It should surprise nobody that web analytics – and specifically clickstream data — is one of the biggest areas for high-end data warehousing. For example:
- I believe that both of the previously mentioned petabyte+ databases on Greenplum will feature clickstream data.
- Aster Data’s largest disclosed database, by almost two orders of magnitude, is at MySpace.
- Clickstream analytics is a big application area for Vertica Systems.
- Clickstream analytics is a big application area for Netezza.
- Infobright’s customer success stories appear to be concentrated in clickstream analytics.
- Coral8 tells me that CEP is also being used for clickstream data, although I suspect that a lot of Coral8’s evidence in that regard comes from a single flagship account. Edit: Actually, Coral8 has a bunch of clickstream customers.
But what surprised me a bit was to discover that clickstream data is joined at the hip to more general network event data. I hadn’t heard much about that until recently. But over the past month or so, Greenplum, Aster, Vertica, Coral8, and some very big users have all told me the same thing:
Where there’s clickstream data, there’s usually also network event data – and the latter is in even higher volumes.
It’s obvious what one does with clickstream data (or at least what one tries to do — current web analytics are still highly primitive, for reasons I’ll lay out in another post). But what one does with network event data is a little murkier, and how one integrates clickstream and network event data is very unclear. I hear phrases like “All that TIBCO data is just falling on the floor,” from users and vendors alike. (Come to think of it, I’ve heard that exact phrasing from one vendor and one user, and the user is that vendor’s biggest customer … coincidence?) I hear the general sentiment that network event data is useful for optimizing network operations. But I haven’t gotten a lot more detail than that. Vertica did mention some network event management VARs – e.g., OpenService and nMetrics are on Vertica’s customer list – but I got the sense those might be network event management pure plays, not outfits looking at the integration of clickstream and network data.

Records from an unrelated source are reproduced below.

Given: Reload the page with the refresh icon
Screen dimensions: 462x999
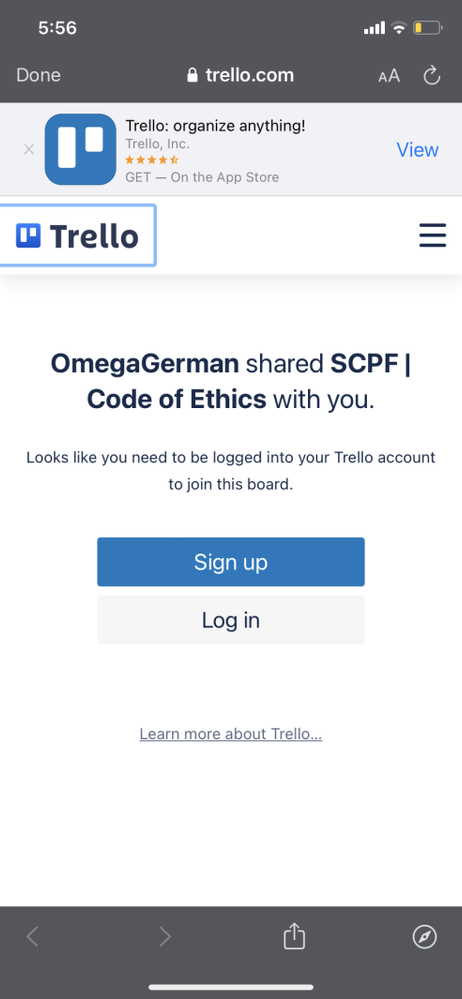Looking at the screenshot, I should click(x=432, y=76).
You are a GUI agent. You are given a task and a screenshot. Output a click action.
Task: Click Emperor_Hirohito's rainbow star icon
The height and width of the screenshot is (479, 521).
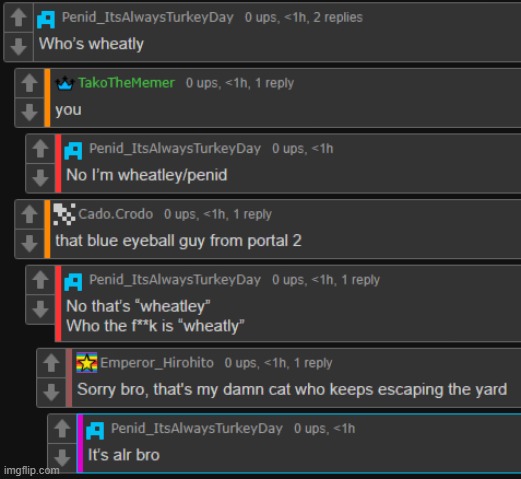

The one clear application message I’ve gotten so far for clickstream/network event integration came from Coral8. The idea is:
- You track where on your websites there is anomalous user data – e.g., unusually high rates of abandonment – which might be indicative of technical difficulties.
- You track network anomalies, the vast majority of which are false alarms.
- If a website anomaly and a network anomaly do match up – boom, the network jocks spring into action and fix the problem as fast as they can.
Of course, coming from Coral8, that was a real-time story. But it seems as if similar scenarios would make sense on a data warehousing basis as well.